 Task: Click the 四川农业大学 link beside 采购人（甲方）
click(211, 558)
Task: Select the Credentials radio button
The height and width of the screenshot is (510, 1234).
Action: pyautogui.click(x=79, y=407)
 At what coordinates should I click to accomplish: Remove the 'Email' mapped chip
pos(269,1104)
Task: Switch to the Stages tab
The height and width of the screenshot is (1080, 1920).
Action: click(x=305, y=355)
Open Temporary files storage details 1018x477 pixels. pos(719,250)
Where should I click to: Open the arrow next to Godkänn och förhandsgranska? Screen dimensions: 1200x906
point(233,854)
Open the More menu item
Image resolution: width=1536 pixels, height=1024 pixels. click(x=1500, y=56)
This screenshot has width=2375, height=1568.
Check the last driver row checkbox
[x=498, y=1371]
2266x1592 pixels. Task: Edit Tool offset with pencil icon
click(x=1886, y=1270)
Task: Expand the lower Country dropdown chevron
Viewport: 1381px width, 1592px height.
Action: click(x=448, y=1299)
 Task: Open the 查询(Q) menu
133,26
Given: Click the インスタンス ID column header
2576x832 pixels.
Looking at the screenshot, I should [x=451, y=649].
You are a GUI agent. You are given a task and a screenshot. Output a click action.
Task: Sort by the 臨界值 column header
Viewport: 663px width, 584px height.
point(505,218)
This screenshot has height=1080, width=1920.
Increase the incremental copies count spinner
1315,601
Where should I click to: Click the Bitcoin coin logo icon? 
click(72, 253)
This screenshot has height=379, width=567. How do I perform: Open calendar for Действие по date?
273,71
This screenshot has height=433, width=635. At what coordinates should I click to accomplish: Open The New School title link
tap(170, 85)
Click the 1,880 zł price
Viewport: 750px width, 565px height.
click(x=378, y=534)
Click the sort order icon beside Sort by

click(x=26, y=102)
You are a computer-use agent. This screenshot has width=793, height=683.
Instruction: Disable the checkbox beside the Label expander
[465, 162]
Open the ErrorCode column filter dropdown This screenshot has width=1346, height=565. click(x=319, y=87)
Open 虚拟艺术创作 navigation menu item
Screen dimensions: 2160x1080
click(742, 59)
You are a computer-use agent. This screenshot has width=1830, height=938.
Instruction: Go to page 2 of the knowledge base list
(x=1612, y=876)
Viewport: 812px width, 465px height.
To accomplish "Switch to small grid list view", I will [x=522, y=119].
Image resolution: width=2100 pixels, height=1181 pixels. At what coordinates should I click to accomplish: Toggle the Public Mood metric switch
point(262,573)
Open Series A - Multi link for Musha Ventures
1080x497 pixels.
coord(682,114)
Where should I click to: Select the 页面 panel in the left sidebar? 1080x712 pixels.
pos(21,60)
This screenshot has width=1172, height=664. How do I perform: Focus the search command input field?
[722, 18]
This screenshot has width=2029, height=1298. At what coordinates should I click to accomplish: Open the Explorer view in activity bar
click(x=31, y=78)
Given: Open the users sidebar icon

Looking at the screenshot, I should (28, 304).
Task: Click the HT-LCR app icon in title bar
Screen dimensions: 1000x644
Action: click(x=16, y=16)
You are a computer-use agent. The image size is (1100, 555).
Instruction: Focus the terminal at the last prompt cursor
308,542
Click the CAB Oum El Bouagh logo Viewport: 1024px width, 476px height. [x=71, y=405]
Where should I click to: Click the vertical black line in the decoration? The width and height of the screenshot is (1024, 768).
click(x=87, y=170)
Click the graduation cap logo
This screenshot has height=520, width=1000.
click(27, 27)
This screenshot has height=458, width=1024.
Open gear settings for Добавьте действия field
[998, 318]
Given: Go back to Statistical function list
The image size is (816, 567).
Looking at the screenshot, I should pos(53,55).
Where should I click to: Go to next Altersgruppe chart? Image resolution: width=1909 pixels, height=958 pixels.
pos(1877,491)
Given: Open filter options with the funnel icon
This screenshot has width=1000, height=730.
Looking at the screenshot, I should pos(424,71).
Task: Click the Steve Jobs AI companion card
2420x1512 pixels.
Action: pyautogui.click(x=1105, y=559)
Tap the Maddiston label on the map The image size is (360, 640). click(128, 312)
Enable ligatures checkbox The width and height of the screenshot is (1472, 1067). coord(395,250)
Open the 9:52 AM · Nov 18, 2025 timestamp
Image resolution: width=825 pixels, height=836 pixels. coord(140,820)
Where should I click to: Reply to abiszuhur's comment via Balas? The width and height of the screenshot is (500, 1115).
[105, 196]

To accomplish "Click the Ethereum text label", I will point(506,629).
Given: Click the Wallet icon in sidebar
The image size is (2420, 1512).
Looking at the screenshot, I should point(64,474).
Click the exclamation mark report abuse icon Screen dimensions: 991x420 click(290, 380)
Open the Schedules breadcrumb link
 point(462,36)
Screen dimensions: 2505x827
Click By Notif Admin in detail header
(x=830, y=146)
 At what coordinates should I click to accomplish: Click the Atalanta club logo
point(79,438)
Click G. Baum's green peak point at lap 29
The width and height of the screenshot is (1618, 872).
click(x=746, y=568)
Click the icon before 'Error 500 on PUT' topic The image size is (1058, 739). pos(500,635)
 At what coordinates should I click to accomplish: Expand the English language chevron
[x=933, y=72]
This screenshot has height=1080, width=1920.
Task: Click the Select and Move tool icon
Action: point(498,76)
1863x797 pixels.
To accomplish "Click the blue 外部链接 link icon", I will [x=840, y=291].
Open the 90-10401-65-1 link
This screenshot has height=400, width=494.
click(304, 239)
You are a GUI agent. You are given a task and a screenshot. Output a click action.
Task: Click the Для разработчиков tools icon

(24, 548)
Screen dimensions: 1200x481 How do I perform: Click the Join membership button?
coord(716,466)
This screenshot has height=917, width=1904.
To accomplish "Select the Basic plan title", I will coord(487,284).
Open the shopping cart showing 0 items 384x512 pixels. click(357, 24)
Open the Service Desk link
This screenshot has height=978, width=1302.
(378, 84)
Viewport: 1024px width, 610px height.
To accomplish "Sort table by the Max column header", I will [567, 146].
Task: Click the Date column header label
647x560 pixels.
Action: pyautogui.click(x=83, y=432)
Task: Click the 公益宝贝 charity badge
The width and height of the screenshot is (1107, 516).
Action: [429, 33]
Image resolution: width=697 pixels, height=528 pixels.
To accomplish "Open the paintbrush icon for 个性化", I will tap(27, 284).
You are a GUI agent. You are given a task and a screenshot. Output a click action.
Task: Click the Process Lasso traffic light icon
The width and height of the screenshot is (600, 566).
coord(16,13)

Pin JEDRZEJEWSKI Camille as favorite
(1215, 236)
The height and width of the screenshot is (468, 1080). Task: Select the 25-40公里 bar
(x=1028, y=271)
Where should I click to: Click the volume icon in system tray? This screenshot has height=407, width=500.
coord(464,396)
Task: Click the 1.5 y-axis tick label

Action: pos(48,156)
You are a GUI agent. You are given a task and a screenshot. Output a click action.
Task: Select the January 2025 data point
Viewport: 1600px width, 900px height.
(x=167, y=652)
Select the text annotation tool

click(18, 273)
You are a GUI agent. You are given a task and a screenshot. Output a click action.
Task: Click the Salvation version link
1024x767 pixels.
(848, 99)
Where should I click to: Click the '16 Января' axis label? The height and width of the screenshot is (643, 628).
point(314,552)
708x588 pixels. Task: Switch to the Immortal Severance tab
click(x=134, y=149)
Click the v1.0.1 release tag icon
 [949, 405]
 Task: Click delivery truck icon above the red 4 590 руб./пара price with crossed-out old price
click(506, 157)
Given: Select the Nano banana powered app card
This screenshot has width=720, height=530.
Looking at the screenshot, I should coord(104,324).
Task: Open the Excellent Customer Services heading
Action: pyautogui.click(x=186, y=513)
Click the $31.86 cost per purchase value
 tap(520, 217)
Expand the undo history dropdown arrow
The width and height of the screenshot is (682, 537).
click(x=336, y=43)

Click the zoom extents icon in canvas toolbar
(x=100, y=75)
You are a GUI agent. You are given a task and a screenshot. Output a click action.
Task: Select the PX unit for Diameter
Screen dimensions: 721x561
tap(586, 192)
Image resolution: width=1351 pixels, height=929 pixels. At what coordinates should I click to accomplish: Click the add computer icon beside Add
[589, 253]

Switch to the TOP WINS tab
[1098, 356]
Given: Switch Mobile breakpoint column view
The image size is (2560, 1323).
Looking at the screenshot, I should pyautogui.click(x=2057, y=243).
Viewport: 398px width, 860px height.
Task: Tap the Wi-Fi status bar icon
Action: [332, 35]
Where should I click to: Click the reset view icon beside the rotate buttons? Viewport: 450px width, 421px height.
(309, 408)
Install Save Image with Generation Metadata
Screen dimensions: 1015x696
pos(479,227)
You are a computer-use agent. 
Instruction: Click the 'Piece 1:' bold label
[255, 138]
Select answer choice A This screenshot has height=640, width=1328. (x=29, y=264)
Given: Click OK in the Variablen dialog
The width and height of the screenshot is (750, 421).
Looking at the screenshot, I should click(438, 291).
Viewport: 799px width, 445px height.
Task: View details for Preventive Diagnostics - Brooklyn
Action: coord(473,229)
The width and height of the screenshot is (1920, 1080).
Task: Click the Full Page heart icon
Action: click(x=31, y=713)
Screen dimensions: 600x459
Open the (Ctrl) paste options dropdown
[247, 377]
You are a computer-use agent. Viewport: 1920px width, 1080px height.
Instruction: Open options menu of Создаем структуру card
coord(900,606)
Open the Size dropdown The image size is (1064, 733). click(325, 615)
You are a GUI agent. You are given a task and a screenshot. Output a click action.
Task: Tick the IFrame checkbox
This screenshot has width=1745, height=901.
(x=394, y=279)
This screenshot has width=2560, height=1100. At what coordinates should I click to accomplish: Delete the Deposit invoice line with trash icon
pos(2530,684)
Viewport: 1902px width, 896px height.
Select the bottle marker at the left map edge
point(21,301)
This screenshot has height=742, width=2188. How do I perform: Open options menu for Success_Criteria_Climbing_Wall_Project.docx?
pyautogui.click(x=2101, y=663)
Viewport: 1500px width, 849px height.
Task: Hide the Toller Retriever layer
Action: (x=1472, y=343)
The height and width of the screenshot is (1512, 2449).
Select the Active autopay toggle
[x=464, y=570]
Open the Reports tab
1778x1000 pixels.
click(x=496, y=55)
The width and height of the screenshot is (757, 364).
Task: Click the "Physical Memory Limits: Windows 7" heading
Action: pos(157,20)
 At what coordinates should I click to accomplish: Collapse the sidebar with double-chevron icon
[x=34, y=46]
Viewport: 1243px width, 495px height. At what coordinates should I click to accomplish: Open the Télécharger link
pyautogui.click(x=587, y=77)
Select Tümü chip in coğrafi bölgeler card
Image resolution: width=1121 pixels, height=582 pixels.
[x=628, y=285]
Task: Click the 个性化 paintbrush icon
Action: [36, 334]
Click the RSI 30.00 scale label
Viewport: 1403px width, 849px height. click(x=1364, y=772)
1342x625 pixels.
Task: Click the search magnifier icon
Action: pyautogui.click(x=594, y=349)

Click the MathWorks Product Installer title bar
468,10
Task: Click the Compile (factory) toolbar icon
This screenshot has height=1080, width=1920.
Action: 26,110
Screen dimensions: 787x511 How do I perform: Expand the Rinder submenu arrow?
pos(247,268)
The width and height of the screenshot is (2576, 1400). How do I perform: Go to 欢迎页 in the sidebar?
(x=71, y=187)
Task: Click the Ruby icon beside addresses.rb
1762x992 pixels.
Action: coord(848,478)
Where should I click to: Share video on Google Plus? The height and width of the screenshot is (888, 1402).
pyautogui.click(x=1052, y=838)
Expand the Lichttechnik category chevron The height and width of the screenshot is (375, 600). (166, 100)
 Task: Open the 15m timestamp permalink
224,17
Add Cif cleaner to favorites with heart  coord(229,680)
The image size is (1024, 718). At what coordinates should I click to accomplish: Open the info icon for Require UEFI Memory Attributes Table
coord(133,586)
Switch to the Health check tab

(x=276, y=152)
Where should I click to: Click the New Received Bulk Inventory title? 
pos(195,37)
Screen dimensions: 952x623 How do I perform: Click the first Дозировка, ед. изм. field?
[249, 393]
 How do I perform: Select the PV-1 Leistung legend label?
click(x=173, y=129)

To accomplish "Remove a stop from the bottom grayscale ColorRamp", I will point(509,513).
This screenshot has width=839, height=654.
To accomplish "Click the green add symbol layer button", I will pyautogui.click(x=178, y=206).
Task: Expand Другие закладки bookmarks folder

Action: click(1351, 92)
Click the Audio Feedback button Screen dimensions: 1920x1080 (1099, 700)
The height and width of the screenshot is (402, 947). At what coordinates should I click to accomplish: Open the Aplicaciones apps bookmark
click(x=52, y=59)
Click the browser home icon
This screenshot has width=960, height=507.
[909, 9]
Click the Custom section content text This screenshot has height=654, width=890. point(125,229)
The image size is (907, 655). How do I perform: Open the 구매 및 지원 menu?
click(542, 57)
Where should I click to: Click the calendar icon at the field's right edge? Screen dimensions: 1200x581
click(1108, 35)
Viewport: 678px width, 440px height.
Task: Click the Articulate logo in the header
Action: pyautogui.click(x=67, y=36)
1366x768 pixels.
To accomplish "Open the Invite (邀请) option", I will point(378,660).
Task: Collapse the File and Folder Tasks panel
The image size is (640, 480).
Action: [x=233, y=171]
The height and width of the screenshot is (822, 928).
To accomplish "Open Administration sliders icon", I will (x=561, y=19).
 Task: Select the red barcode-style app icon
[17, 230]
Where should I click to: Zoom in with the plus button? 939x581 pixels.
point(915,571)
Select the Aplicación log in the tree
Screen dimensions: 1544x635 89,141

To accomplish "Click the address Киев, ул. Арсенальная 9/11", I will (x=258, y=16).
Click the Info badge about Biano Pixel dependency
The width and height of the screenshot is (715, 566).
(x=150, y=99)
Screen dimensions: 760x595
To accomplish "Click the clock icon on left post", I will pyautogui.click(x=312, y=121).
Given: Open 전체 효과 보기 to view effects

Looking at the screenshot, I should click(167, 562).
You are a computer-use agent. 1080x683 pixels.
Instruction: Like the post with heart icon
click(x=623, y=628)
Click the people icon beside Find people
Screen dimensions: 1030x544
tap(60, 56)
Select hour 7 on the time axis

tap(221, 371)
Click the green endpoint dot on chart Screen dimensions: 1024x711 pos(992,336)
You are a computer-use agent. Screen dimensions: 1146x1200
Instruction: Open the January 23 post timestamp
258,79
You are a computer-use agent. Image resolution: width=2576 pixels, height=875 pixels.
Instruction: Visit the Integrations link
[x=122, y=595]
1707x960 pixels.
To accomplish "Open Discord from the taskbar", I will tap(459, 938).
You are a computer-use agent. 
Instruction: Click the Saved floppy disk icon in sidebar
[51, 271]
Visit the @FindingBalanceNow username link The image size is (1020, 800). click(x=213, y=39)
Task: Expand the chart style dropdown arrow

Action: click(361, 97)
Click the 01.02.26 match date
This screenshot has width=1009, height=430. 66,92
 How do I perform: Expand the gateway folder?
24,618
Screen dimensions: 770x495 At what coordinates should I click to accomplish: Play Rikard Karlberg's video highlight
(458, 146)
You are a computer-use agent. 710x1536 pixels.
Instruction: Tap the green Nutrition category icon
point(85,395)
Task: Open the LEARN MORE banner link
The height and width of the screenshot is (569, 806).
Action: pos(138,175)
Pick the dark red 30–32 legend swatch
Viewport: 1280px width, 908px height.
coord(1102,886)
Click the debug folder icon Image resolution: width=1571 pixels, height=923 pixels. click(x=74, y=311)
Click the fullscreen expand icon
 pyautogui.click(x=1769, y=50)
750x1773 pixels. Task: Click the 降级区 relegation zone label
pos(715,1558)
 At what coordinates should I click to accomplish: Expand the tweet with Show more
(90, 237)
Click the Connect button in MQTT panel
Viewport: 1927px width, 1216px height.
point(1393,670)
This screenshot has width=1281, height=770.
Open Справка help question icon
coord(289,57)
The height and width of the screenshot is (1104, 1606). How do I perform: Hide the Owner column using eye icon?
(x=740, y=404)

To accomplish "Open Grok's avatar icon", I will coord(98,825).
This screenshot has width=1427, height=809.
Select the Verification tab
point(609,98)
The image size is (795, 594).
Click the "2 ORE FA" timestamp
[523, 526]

● **TASK**
Please put the lines from the one containing "Image resolution: width=1351" through the one containing "pos(479,227)", both included, into a Markdown table with the columns Row and Line. Number each row and leave out blank lines.

● **EXERCISE RESPONSE**
| Row | Line |
|---|---|
| 1 | Image resolution: width=1351 pixels, height=929 pixels. At what coordinates should I click to accomplish: Click the add computer icon beside Add |
| 2 | [589, 253] |
| 3 | Switch to the TOP WINS tab |
| 4 | [1098, 356] |
| 5 | Given: Switch Mobile breakpoint column view |
| 6 | The image size is (2560, 1323). |
| 7 | Looking at the screenshot, I should pyautogui.click(x=2057, y=243). |
| 8 | Viewport: 398px width, 860px height. |
| 9 | Task: Tap the Wi-Fi status bar icon |
| 10 | Action: [332, 35] |
| 11 | Where should I click to: Click the reset view icon beside the rotate buttons? Viewport: 450px width, 421px height. |
| 12 | (309, 408) |
| 13 | Install Save Image with Generation Metadata |
| 14 | Screen dimensions: 1015x696 |
| 15 | pos(479,227) |